### [Directions]
When you reach the records below, repeat each one exactly as written.

### [Records for processing]
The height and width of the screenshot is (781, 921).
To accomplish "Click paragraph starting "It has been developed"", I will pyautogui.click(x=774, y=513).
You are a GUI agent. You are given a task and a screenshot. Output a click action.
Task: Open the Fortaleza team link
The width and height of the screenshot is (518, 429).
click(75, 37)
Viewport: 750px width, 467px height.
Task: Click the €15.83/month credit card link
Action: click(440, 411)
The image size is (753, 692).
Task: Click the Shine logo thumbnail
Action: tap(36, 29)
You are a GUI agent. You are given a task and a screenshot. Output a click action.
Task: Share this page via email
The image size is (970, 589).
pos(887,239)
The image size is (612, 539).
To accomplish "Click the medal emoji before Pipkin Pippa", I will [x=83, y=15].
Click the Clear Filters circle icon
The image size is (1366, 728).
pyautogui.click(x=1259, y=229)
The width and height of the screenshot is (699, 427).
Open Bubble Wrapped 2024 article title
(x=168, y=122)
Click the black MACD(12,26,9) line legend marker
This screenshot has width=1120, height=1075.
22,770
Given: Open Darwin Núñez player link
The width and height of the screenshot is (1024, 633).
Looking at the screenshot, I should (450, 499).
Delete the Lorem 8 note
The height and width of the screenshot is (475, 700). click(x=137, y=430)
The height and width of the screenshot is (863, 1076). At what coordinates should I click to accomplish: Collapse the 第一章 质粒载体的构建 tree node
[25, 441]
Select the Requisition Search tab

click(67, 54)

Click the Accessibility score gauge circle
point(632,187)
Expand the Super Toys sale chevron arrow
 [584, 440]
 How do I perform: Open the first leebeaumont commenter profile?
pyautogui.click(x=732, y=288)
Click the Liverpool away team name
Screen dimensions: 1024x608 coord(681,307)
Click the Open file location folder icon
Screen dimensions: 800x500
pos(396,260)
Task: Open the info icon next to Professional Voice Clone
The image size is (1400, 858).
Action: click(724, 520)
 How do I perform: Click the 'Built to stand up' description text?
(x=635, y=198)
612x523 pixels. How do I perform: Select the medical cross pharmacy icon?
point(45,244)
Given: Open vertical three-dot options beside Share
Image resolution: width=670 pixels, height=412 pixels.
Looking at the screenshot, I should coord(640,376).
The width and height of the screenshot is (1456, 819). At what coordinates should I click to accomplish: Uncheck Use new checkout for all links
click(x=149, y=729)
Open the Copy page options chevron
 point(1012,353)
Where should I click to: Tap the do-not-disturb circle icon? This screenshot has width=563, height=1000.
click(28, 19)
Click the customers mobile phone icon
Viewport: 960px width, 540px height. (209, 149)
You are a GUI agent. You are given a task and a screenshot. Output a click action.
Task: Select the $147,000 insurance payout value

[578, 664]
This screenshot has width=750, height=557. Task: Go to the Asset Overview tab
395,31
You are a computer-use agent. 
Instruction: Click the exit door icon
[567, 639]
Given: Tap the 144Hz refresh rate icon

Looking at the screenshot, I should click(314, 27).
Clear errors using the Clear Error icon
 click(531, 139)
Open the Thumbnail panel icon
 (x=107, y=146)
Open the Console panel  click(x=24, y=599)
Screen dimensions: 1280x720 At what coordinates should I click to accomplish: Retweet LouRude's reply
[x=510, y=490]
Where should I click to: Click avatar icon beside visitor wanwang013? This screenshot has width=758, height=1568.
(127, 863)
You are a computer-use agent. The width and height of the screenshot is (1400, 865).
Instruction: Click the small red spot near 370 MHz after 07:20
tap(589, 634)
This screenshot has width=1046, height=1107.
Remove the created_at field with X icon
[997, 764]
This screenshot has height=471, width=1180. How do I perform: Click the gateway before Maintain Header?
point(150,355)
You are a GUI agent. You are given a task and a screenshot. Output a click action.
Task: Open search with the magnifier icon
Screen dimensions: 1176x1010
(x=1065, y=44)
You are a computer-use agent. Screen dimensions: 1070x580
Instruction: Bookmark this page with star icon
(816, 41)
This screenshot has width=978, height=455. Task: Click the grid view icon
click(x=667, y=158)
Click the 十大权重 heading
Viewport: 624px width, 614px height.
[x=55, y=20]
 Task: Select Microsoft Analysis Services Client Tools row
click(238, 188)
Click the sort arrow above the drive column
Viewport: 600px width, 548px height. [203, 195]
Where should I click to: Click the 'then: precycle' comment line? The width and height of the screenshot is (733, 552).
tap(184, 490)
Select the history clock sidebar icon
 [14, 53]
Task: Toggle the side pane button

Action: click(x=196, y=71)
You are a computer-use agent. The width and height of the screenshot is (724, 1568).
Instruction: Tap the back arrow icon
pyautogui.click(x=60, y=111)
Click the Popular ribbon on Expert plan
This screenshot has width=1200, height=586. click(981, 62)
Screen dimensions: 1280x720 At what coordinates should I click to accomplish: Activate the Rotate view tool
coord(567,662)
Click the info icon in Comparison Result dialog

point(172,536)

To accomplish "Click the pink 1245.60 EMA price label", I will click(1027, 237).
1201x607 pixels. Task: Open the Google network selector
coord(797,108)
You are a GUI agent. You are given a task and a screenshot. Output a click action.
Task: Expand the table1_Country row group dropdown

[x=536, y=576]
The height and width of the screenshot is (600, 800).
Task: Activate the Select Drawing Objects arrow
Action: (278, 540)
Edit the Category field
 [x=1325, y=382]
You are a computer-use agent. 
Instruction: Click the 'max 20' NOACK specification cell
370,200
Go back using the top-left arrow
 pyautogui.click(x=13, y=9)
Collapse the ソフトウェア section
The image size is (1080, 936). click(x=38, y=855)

### [Output below]
The height and width of the screenshot is (781, 921).
To accomplish "Click paragraph starting "It has been developed"", I will pyautogui.click(x=774, y=513).
You are a GUI agent. You are given a task and a screenshot. Output a click action.
Task: Open the Fortaleza team link
The width and height of the screenshot is (518, 429).
click(75, 37)
Viewport: 750px width, 467px height.
Task: Click the €15.83/month credit card link
Action: click(440, 411)
The image size is (753, 692).
Task: Click the Shine logo thumbnail
Action: tap(36, 29)
You are a GUI agent. You are given a task and a screenshot. Output a click action.
Task: Share this page via email
The image size is (970, 589).
pos(887,239)
The image size is (612, 539).
To accomplish "Click the medal emoji before Pipkin Pippa", I will [x=83, y=15].
Click the Clear Filters circle icon
The image size is (1366, 728).
pyautogui.click(x=1259, y=229)
The width and height of the screenshot is (699, 427).
Open Bubble Wrapped 2024 article title
(x=168, y=122)
Click the black MACD(12,26,9) line legend marker
This screenshot has width=1120, height=1075.
22,770
Given: Open Darwin Núñez player link
The width and height of the screenshot is (1024, 633).
Looking at the screenshot, I should (450, 499).
Delete the Lorem 8 note
The height and width of the screenshot is (475, 700). click(x=137, y=430)
The height and width of the screenshot is (863, 1076). At what coordinates should I click to accomplish: Collapse the 第一章 质粒载体的构建 tree node
[25, 441]
Select the Requisition Search tab

click(67, 54)

Click the Accessibility score gauge circle
point(632,187)
Expand the Super Toys sale chevron arrow
 [584, 440]
 How do I perform: Open the first leebeaumont commenter profile?
pyautogui.click(x=732, y=288)
Click the Liverpool away team name
Screen dimensions: 1024x608 coord(681,307)
Click the Open file location folder icon
Screen dimensions: 800x500
pos(396,260)
Task: Open the info icon next to Professional Voice Clone
The image size is (1400, 858).
Action: click(724, 520)
 How do I perform: Click the 'Built to stand up' description text?
(x=635, y=198)
612x523 pixels. How do I perform: Select the medical cross pharmacy icon?
point(45,244)
Given: Open vertical three-dot options beside Share
Image resolution: width=670 pixels, height=412 pixels.
Looking at the screenshot, I should coord(640,376).
The width and height of the screenshot is (1456, 819). At what coordinates should I click to accomplish: Uncheck Use new checkout for all links
click(x=149, y=729)
Open the Copy page options chevron
 point(1012,353)
Where should I click to: Tap the do-not-disturb circle icon? This screenshot has width=563, height=1000.
click(28, 19)
Click the customers mobile phone icon
Viewport: 960px width, 540px height. (209, 149)
You are a GUI agent. You are given a task and a screenshot. Output a click action.
Task: Select the $147,000 insurance payout value

[578, 664]
This screenshot has width=750, height=557. Task: Go to the Asset Overview tab
395,31
You are a computer-use agent. 
Instruction: Click the exit door icon
[567, 639]
Given: Tap the 144Hz refresh rate icon

Looking at the screenshot, I should click(314, 27).
Clear errors using the Clear Error icon
 click(531, 139)
Open the Thumbnail panel icon
 (x=107, y=146)
Open the Console panel  click(x=24, y=599)
Screen dimensions: 1280x720 At what coordinates should I click to accomplish: Retweet LouRude's reply
[x=510, y=490]
Where should I click to: Click avatar icon beside visitor wanwang013? This screenshot has width=758, height=1568.
(127, 863)
You are a computer-use agent. The width and height of the screenshot is (1400, 865).
Instruction: Click the small red spot near 370 MHz after 07:20
tap(589, 634)
This screenshot has width=1046, height=1107.
Remove the created_at field with X icon
[997, 764]
This screenshot has height=471, width=1180. How do I perform: Click the gateway before Maintain Header?
point(150,355)
You are a GUI agent. You are given a task and a screenshot. Output a click action.
Task: Open search with the magnifier icon
Screen dimensions: 1176x1010
(x=1065, y=44)
You are a computer-use agent. Screen dimensions: 1070x580
Instruction: Bookmark this page with star icon
(816, 41)
This screenshot has width=978, height=455. Task: Click the grid view icon
click(x=667, y=158)
Click the 十大权重 heading
Viewport: 624px width, 614px height.
[x=55, y=20]
 Task: Select Microsoft Analysis Services Client Tools row
click(238, 188)
Click the sort arrow above the drive column
Viewport: 600px width, 548px height. [203, 195]
Where should I click to: Click the 'then: precycle' comment line? The width and height of the screenshot is (733, 552).
tap(184, 490)
Select the history clock sidebar icon
 [14, 53]
Task: Toggle the side pane button

Action: click(x=196, y=71)
You are a computer-use agent. The width and height of the screenshot is (724, 1568).
Instruction: Tap the back arrow icon
pyautogui.click(x=60, y=111)
Click the Popular ribbon on Expert plan
This screenshot has width=1200, height=586. click(981, 62)
Screen dimensions: 1280x720 At what coordinates should I click to accomplish: Activate the Rotate view tool
coord(567,662)
Click the info icon in Comparison Result dialog

point(172,536)

To accomplish "Click the pink 1245.60 EMA price label", I will click(1027, 237).
1201x607 pixels. Task: Open the Google network selector
coord(797,108)
You are a GUI agent. You are given a task and a screenshot. Output a click action.
Task: Expand the table1_Country row group dropdown

[x=536, y=576]
The height and width of the screenshot is (600, 800).
Task: Activate the Select Drawing Objects arrow
Action: (278, 540)
Edit the Category field
 [x=1325, y=382]
You are a computer-use agent. 
Instruction: Click the 'max 20' NOACK specification cell
370,200
Go back using the top-left arrow
 pyautogui.click(x=13, y=9)
Collapse the ソフトウェア section
The image size is (1080, 936). click(x=38, y=855)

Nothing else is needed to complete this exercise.